--- TASK 1 ---
In the paddle fish post, how long did the two strips marinate before the fry-pan test?
--- TASK 2 ---
Copy word for word the stretch of the paddle fish post from "(for 1lb of" through "in this marinade.".

--- READING TEXT ---
--
# Paddle Fish - I may have found my 1st Nemesis: Experiment



## forluvofsmoke (Sep 30, 2014)

This is one fish that has succeeded at stumping me. I've never eaten it before, and the person who gave it to me (2 pkgs approx. 1lb ea, frozen) said he doesn't know what to do with it, so thought he'd give me some so I can try and figure something out with it...he can't eat it...too strong for him. It's a very strong and heavy flavor...I knew this up front based on what I was told...but just how strong and heavy? Oh, I had no idea. I have over 3/4lb still marinating after a fry-pan test of two strips which marinated for 21 hours @ 33-34*. Marinating time is now over 75 hours with an average temp of 36* (I re-adjusted my fridge temp and let it warm up a bit) for the remaining strips, but I have no desire to continue this pursuit with the existing marinade...the fry test (no additional seasoning, fried in butter and drizzled with lemon juice to taste) yielded a flesh that was so overwhelming, I can't bring myself to smoke it...can't decide what wood could possible make this any better, as I don't have a good flavor to start with...it doesn't seem it could end well. The aromas while frying probably told me more than I wanted to know...failure. The taste from the fry test vaguely reminded me of salmon, mixed with channel cat, but mostly something else of which I care not to mention...I could barely taste the lemon at all and only on the surface, it was that strong...confirming what I already knew from the smell. I didn't want to re-season after marinating, as I want to taste the marinade...if I can't, then marinating is all for nothing. I have 1 more package still in the freezer while I try to decide what to do with it.

Here's the marinade:

(for 1lb of Paddle Fish strips)

4 Tbs Italian Dressing
4 Tbs Lemon Juice
2 Tbs Worsty Sauce
1 Tbs Sesame Oil
1 Tbs minced Garlic (from jar)
2 Tbs Frank's Red Hot Sauce
2 tsp crushed Red Pepper
1 tsp ground Black Pepper

I figured a little heat would help take the edge off of the strong flavor, but that was monumental failure...I couldn't even tell that there was anything hot in this marinade.

Just into the marinate, partially frozen:













1.JPG



__ forluvofsmoke
__ Sep 30, 2014






After tossing a few times over about 30 minutes at room temp to finish thawing:













2.JPG



__ forluvofsmoke
__ Sep 30, 2014


















3.JPG



__ forluvofsmoke
__ Sep 30, 2014






The remains are still in the fridge, covered, and going nowhere anytime soon...(insert sigh here).
--
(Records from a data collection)
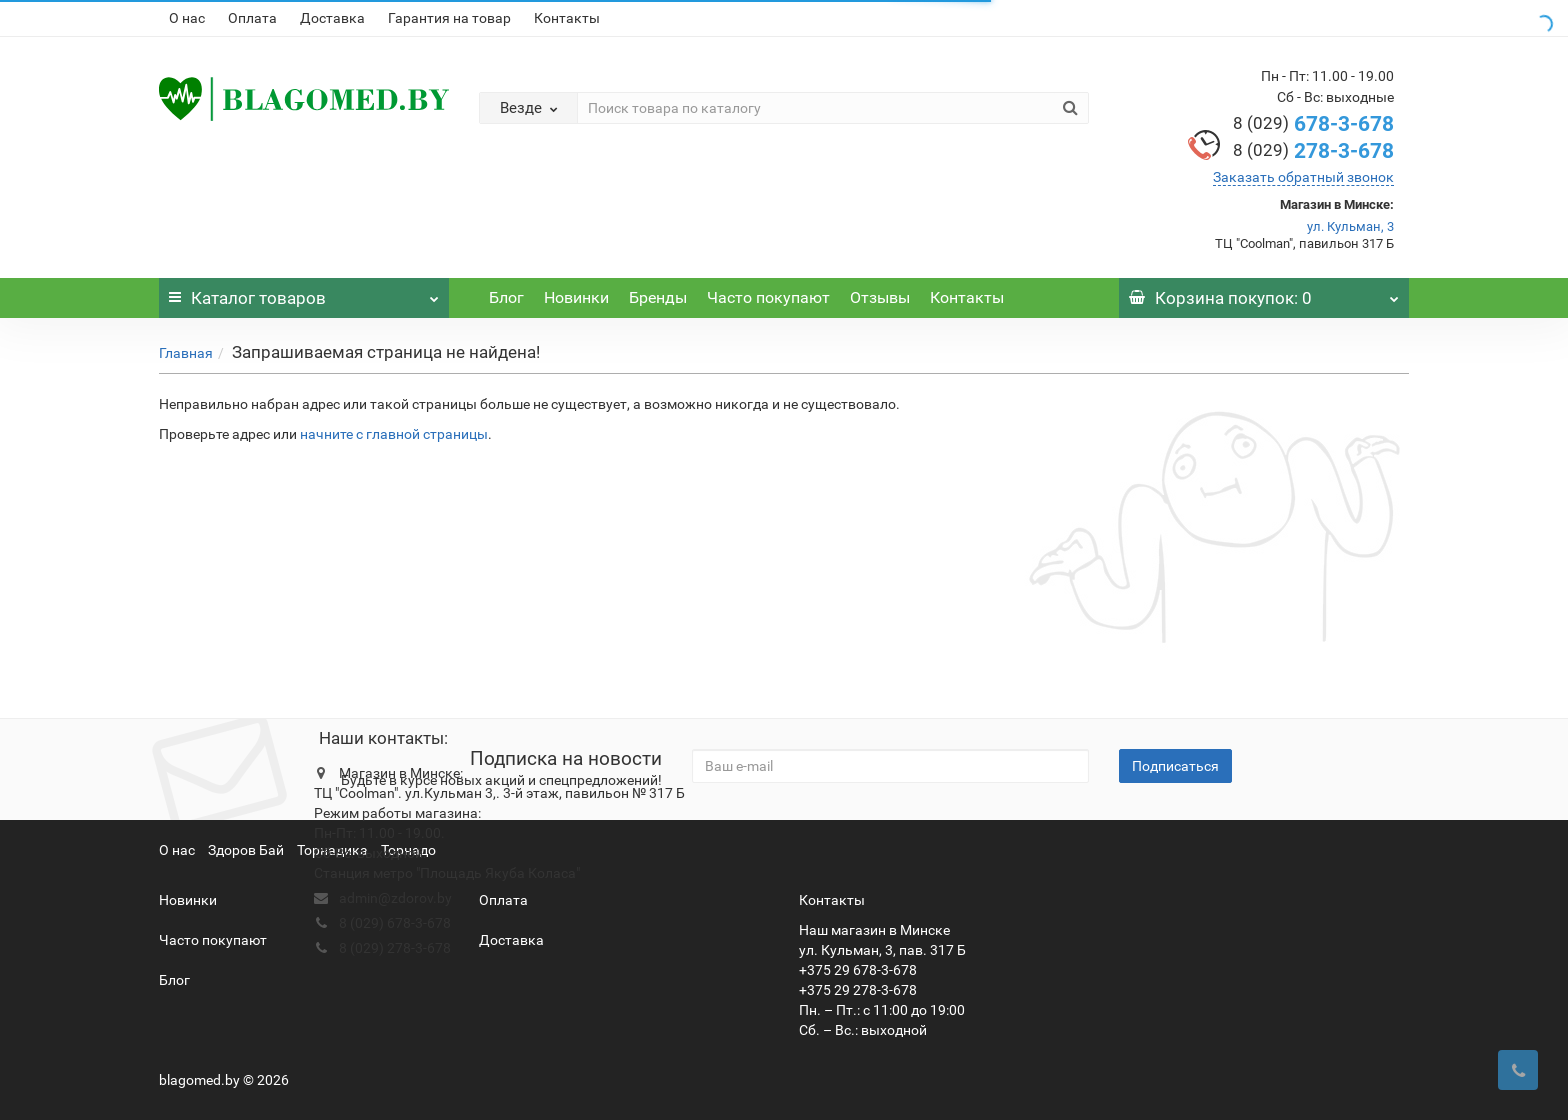 The image size is (1568, 1120). I want to click on начните с главной страницы, so click(394, 434).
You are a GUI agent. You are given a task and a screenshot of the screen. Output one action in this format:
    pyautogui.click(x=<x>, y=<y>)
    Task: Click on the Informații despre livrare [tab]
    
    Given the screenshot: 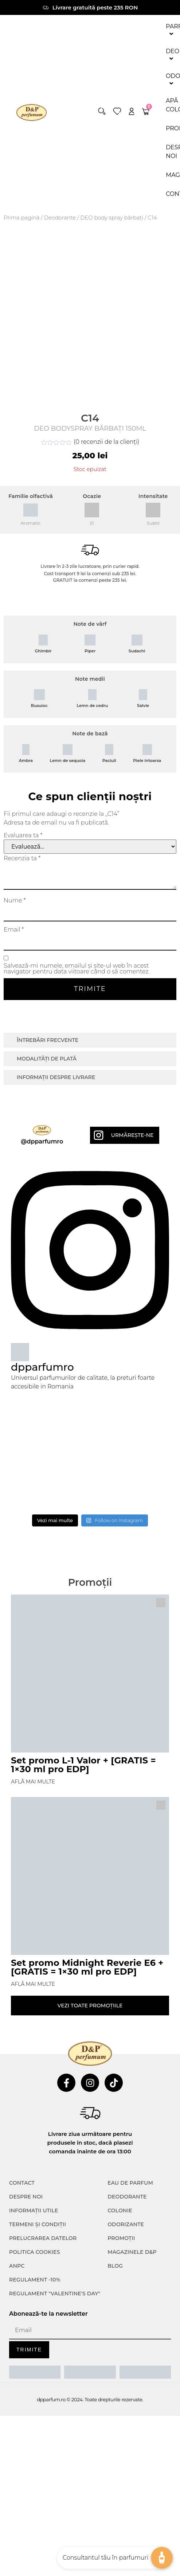 What is the action you would take?
    pyautogui.click(x=56, y=1077)
    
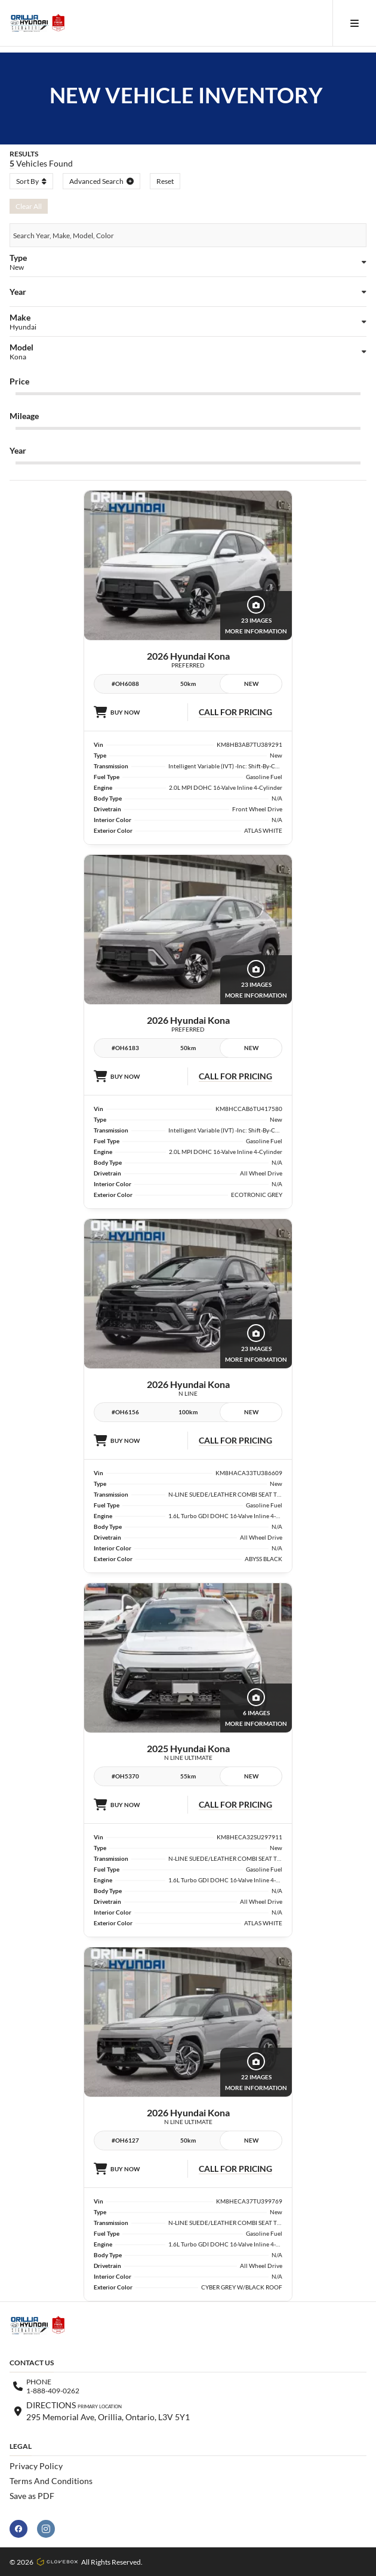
--
--- SOLUTION 1 ---
21 hours, at 33-34*.

--- SOLUTION 2 ---
(for 1lb of Paddle Fish strips)

4 Tbs Italian Dressing
4 Tbs Lemon Juice
2 Tbs Worsty Sauce
1 Tbs Sesame Oil
1 Tbs minced Garlic (from jar)
2 Tbs Frank's Red Hot Sauce
2 tsp crushed Red Pepper
1 tsp ground Black Pepper

I figured a little heat would help take the edge off of the strong flavor, but that was monumental failure...I couldn't even tell that there was anything hot in this marinade.